Developed by a team from Brigham and Women’s Hospital, the device replicates distal lung and alveolar structures: the tiny air sacs in which the lungs and blood exchange oxygen and carbon dioxide as the body inhales and exhales.

Notably, this technology enables scientists to investigate how various Covid-19 therapies, such as remdesivir, impact the replication of the virus.

Bioengineer Professor Y. Shrike Zhang said: “This is a first-of-its-kind in vitro model of the human lower lung that can be used to test many of the biological mechanisms and therapeutic agents, including anti-viral drugs for Covid-19 research.”

Understanding and developing treatments for Covid-19 requires human clinical trials which are typically both time and resource intensive. The researchers hope the new device will enable drugs to be evaluated much faster and help select the drug candidates most likely to succeed in clinical trials.

The technology has been designed to mirror the biological characteristics of the human distal lung. Previous models have been based on flat surfaces and oftentimes made with plastic materials, which do not incorporate the curvature of the alveoli and are much stiffer than the human tissue. The lung-on-a-chip has been created with materials more representative of human alveolar tissue and stimulated cell growth within these 3D spaces.

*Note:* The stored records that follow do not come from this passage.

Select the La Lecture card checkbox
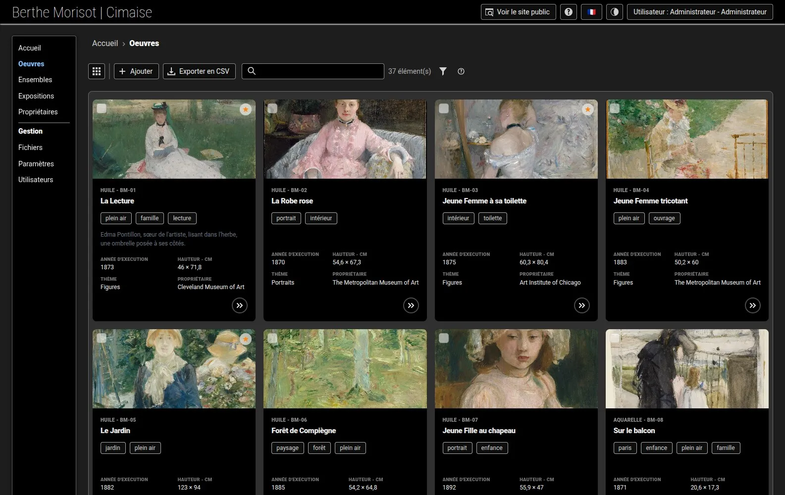Viewport: 785px width, 495px height. click(102, 108)
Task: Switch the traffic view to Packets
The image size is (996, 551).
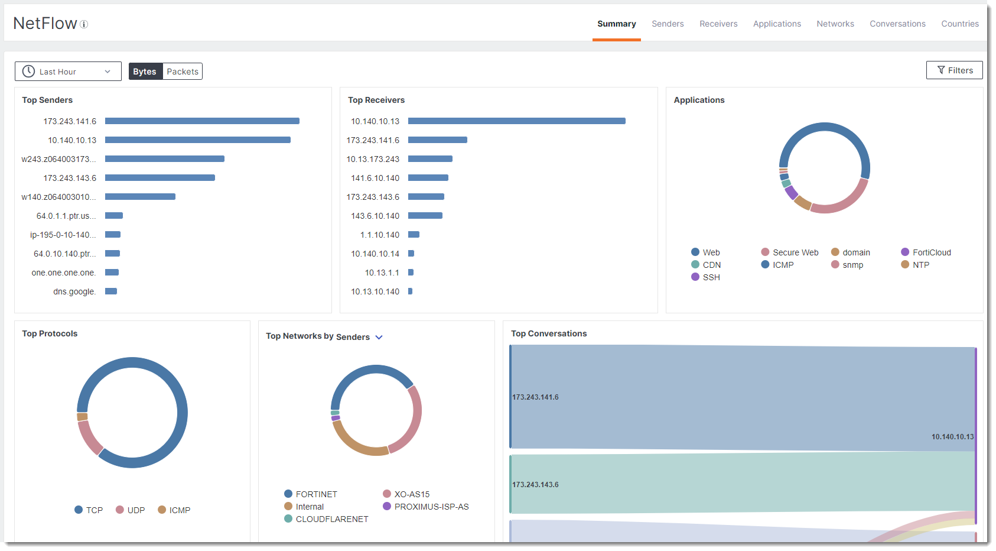Action: pyautogui.click(x=183, y=71)
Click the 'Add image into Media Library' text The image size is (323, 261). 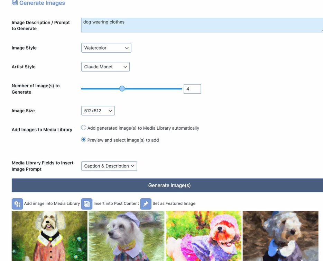52,204
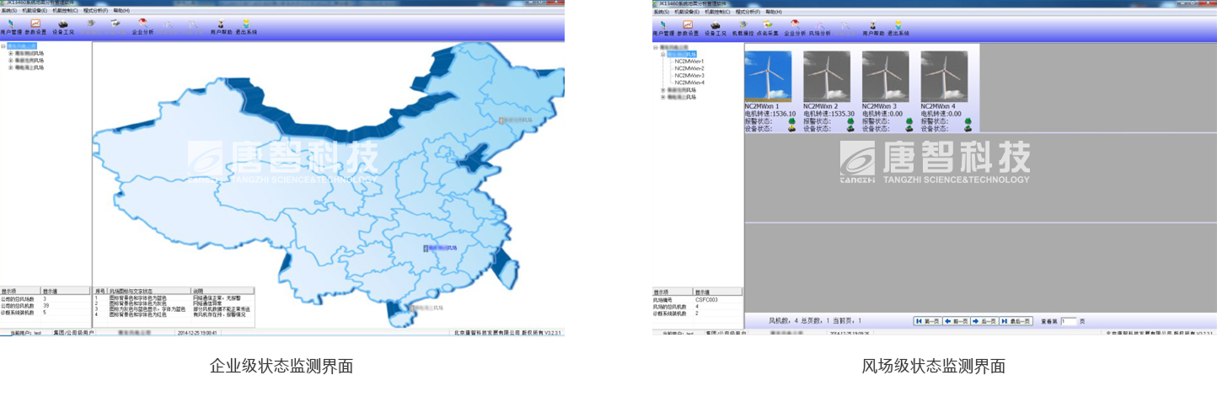Open 用户管理 in the left window toolbar
Image resolution: width=1217 pixels, height=418 pixels.
click(x=11, y=27)
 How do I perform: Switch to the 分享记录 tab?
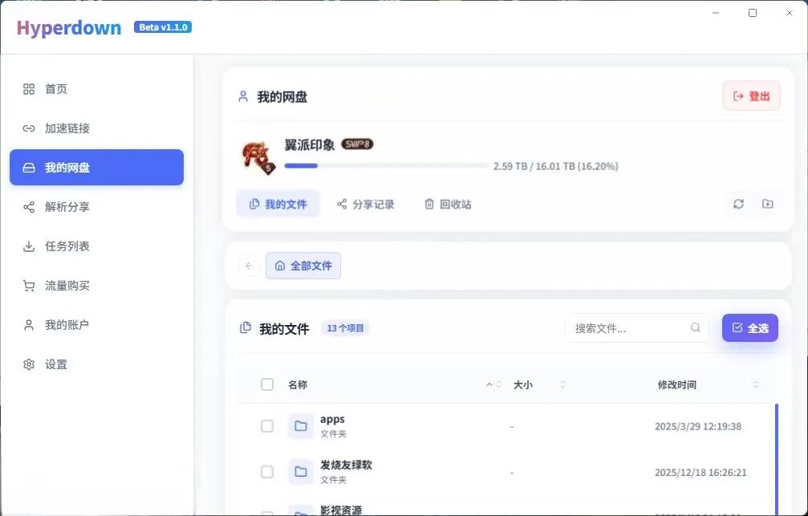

In testing the model’s effectiveness, the researchers found that the 3D alveolar lung effectively grew cells over multiple days and that these cells adequately populated airway surfaces. Through genome sequencing, scientists observed that the alveolar lung model more closely resembled the human distal lung than existing 2D models. Additionally, the lung-on-a-chip model successfully stimulated breaths of air at the normal frequency for humans.

Beyond Covid-19, it is hoped the device could be used to study a broad range of pulmonary conditions, including various lung cancers. To replicate smoking’s impact on the lungs, scientists allowed smoke to seep into the model’s air chambers then simulated a breathing event, moving smoke deeper into the lungs. From there, they assessed damage caused by the smoke.

Currently, the alveolar lung-on-a-chip only incorporates two out of the 42 cell types in the human lung, but the researchers hope to expand upon this significantly to make it more clinically representative of human lungs.

“In terms of Covid-19, we’ve had very minimal timelines for developing therapies. In the future, if we have these models ready in hand, we can easily use them to study and test therapeutics in urgent situations where clinical trials are limited,” said Zhang.